A: We are trying to help patients as much as possible, using digital communications, as more than 90% of our population has access to a mobile phone. We have about two million pregnant women who receive text messages on what to expect at every stage of their pregnancy and during the baby’s first 12 months of life. Messages on HIV and tuberculosis are also included in the weekly messages sent to pregnant women who register on Momconnect. Patients can also use this system to report problems and complaints about the services they are receiving. We now do something similar for nurses, who sometimes feel unsupported by their management. We have about 22 000 nurses signed up. For health workers, there are two types of message: technical (on how to improve skills) and motivational (as they are working under huge pressure). We also do patient satisfaction surveys and we have several very energetic nongovernmental organizations. This includes the Treatment Action Campaign – with their own people on the ground, who report challenges such as treatment that is not respectful towards patients, drug stockouts and long waiting times.
Q: Are there other models of service delivery in other countries that you are looking at?
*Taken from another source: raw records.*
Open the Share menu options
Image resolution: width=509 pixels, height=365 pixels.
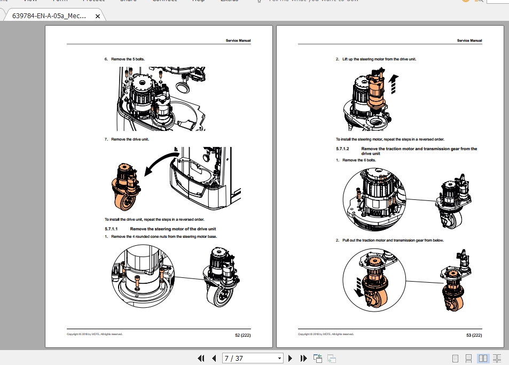[128, 1]
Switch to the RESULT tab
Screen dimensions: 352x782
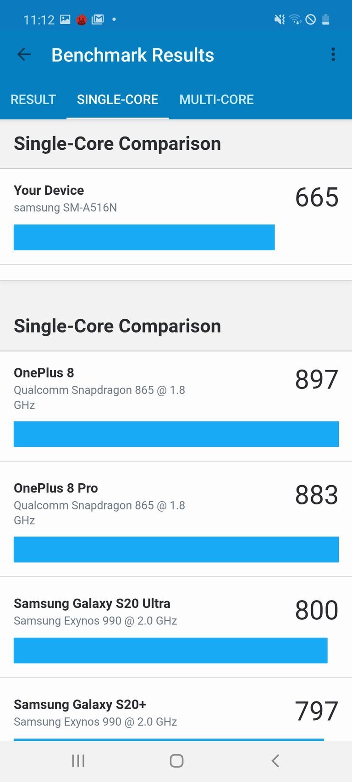tap(33, 99)
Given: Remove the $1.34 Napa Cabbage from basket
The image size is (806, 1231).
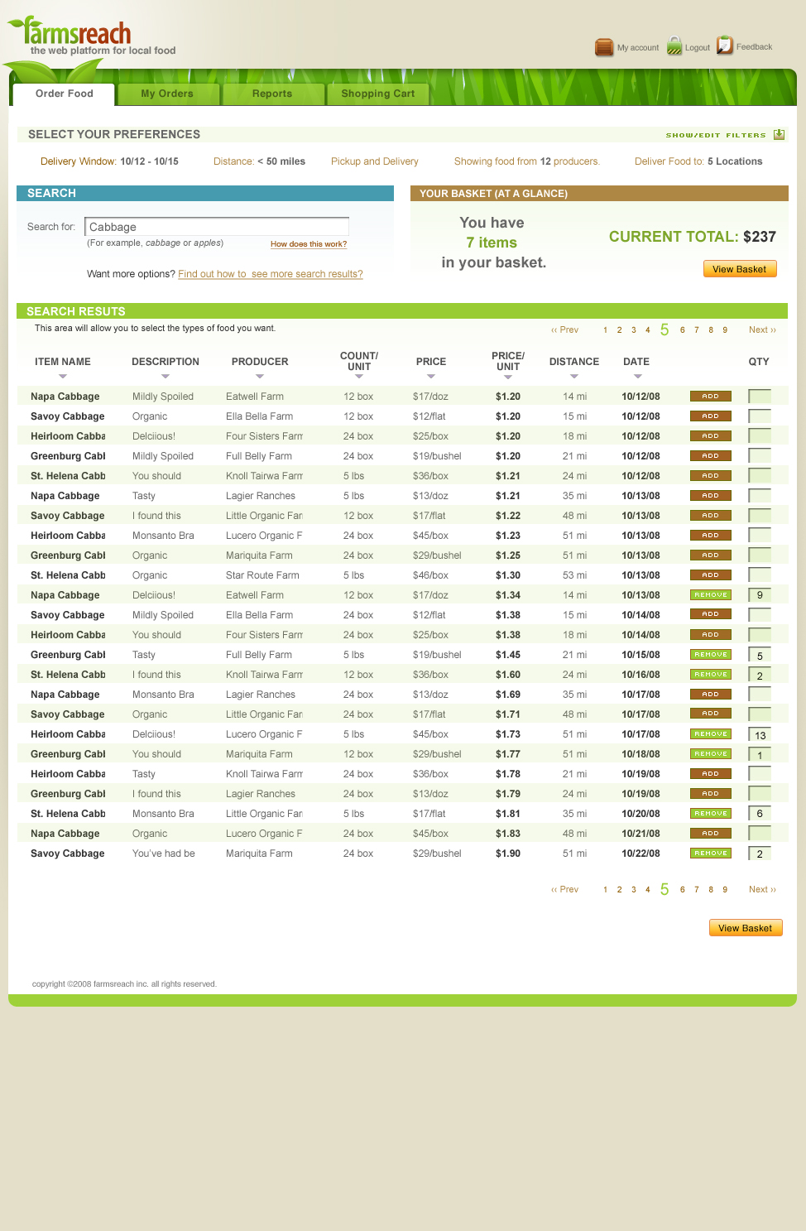Looking at the screenshot, I should pyautogui.click(x=710, y=595).
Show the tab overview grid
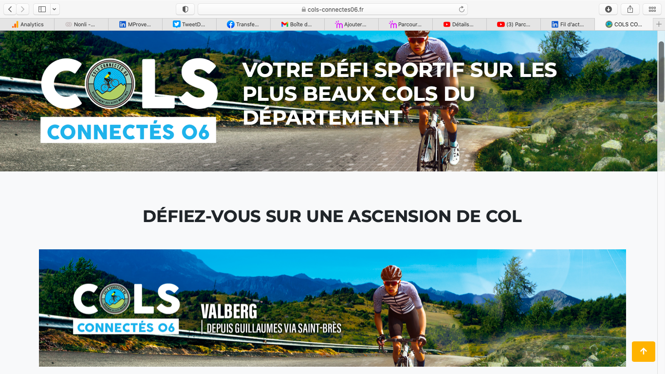 (x=652, y=9)
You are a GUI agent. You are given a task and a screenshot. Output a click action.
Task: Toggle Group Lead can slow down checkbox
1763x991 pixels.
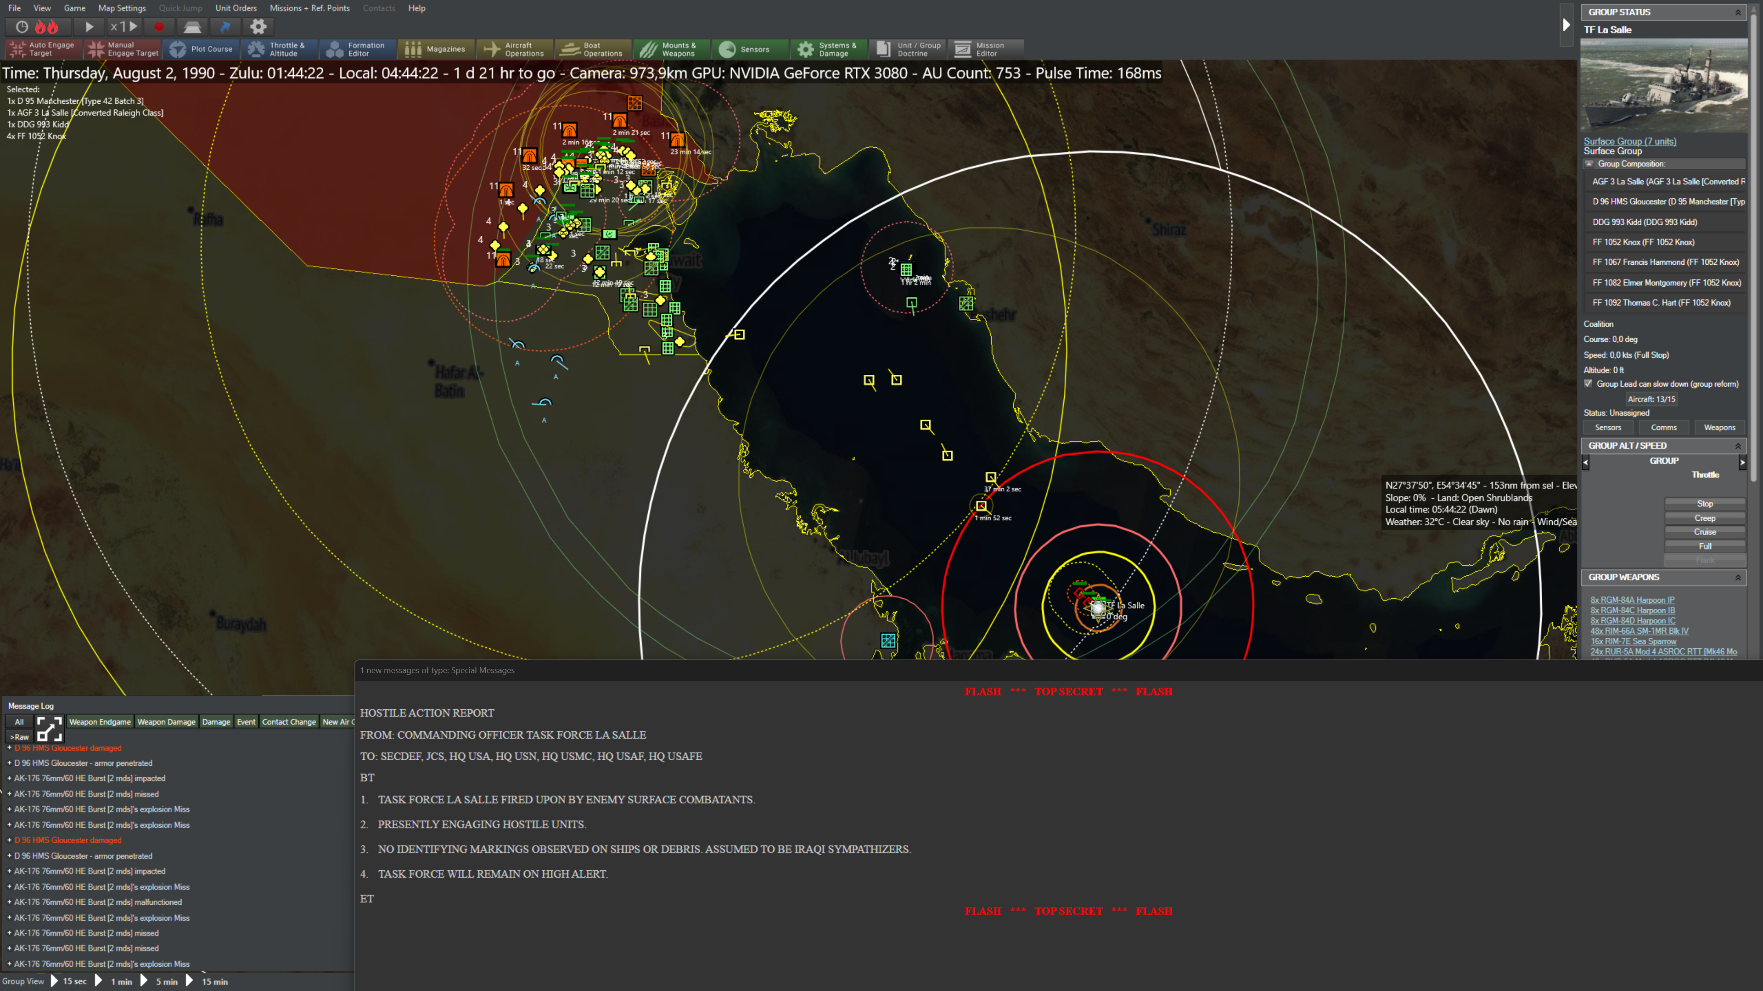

A: Yes, we have been looking at Brazil’s primary health care approach, Ethiopia’s community-based health extension programme and Zimbabwe’s prevention of HIV infection initiatives. We are moving towards universal health coverage, called National Health Insurance, and my other job is to finalize the service packages for this. Here, we are learning from Thailand and its universal health coverage system, as well as from the National Institute for Clinical Excellence in the United Kingdom of Great Britain and Northern Ireland about health technology assessment and how to do cost-effectiveness studies to decide how to get the best value for our money. Other countries are learning from us too. For example, we recently had a large group from Thailand visiting us to learn about our HIV response and our laboratory system.
“As a consequence of putting so many people on ARVs and treatment for tuberculosis, they are living longer and ageing. So we are addressing a growing burden of noncommunicable diseases.”
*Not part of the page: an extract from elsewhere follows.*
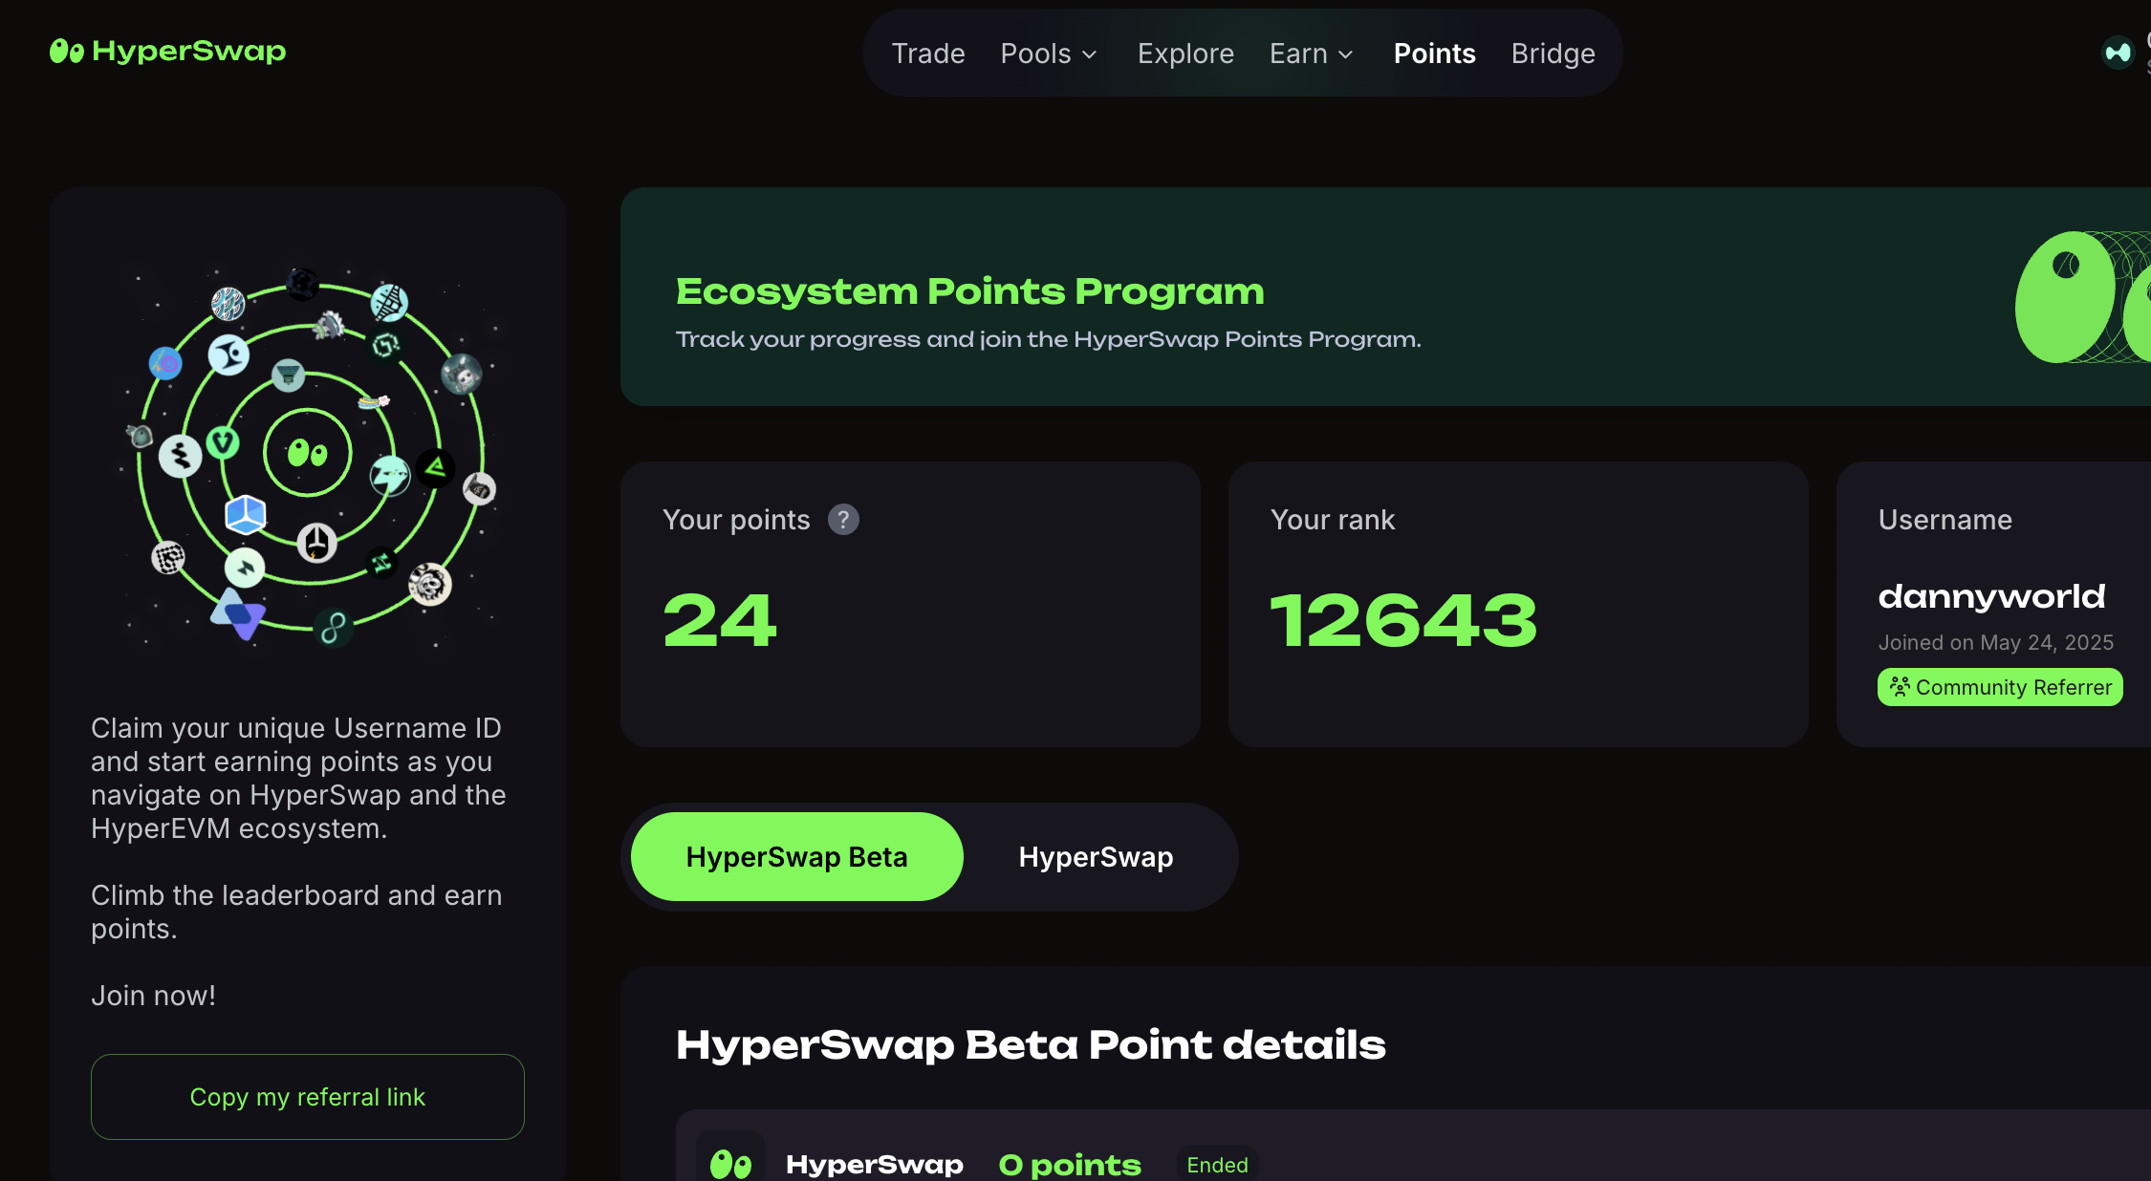The width and height of the screenshot is (2151, 1181).
Task: Click the Community Referrer badge
Action: click(x=2000, y=687)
Q: How are you applying what you have learned from integrating HIV and tuberculosis services to other priorities such as noncommunicable diseases?
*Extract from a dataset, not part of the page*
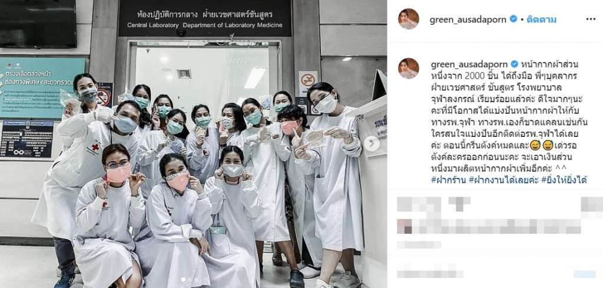603x288 pixels.
Task: Click the blurred timestamp under the comment
Action: [419, 244]
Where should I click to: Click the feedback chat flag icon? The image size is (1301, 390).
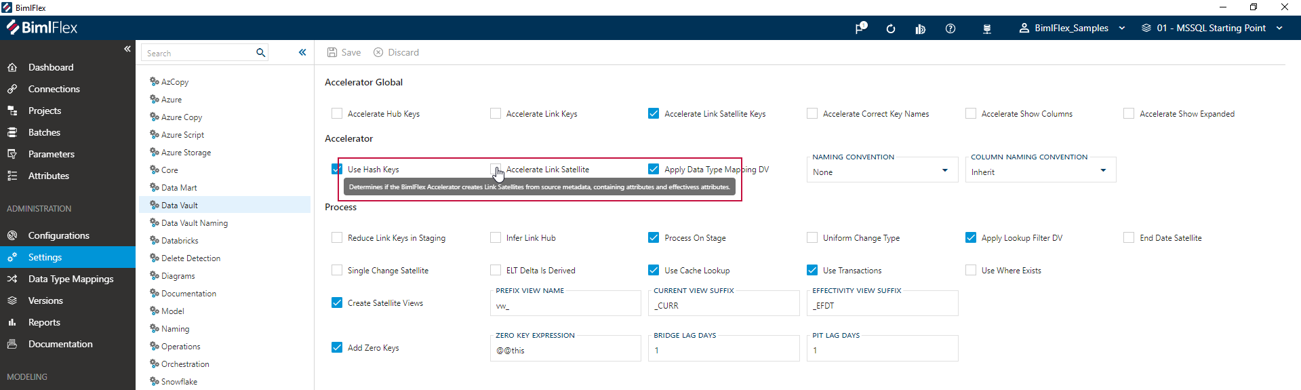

A: We are finding that as a consequence of putting so many people on ARVs and treatment for tuberculosis, they are living longer and ageing. So we are addressing a growing burden of noncommunicable diseases, including hypertension, diabetes and obesity. We have found that it helps to offer a comprehensive package of interventions, and this is something we are starting to do as we move towards universal coverage of health services. That way, we can take more of a health systems approach, rather than thinking in silos, and respond better to patients’ needs across the life cycle, including health promotion, prevention, treatment and palliation. We are only just beginning. Our training of health-care workers has to be more patient focused and more primary care focused. These are the kinds of things that the whole world is struggling with, so we know we are not alone.
Biography
Yogan Pillay is Deputy Director-General at South Africa’s National Department of Health, responsible for many health programmes including human immunodeficiency virus (HIV) and tuberculosis since 2008. He was Chief Director of Strategic Planning in the health ministry 1996–1999, and from 2003–2008, National Coordinator of the Equity Project (1999–2002), a USAID-funded project strengthening primary health care. He held teaching posts at the University of Kwazulu-Natal (previously the University of Durban-Westville) from 1987-1995. Before that, he worked as a clinical psychologist for the Department of Health in KwaZulu-Natal 1984-1986. Pillay graduated with a bachelor’s degree in physiology, biochemistry and psychology from the University of KwaZulu-Natal. He has a PhD in health policy and planning from Johns Hopkins University, Bloomberg School of Public Health (1992–1995). Pillay has been a member of several World Health Organization (WHO) expert committees and is currently on the WHO Strategic and Technical Advisory Group for HIV.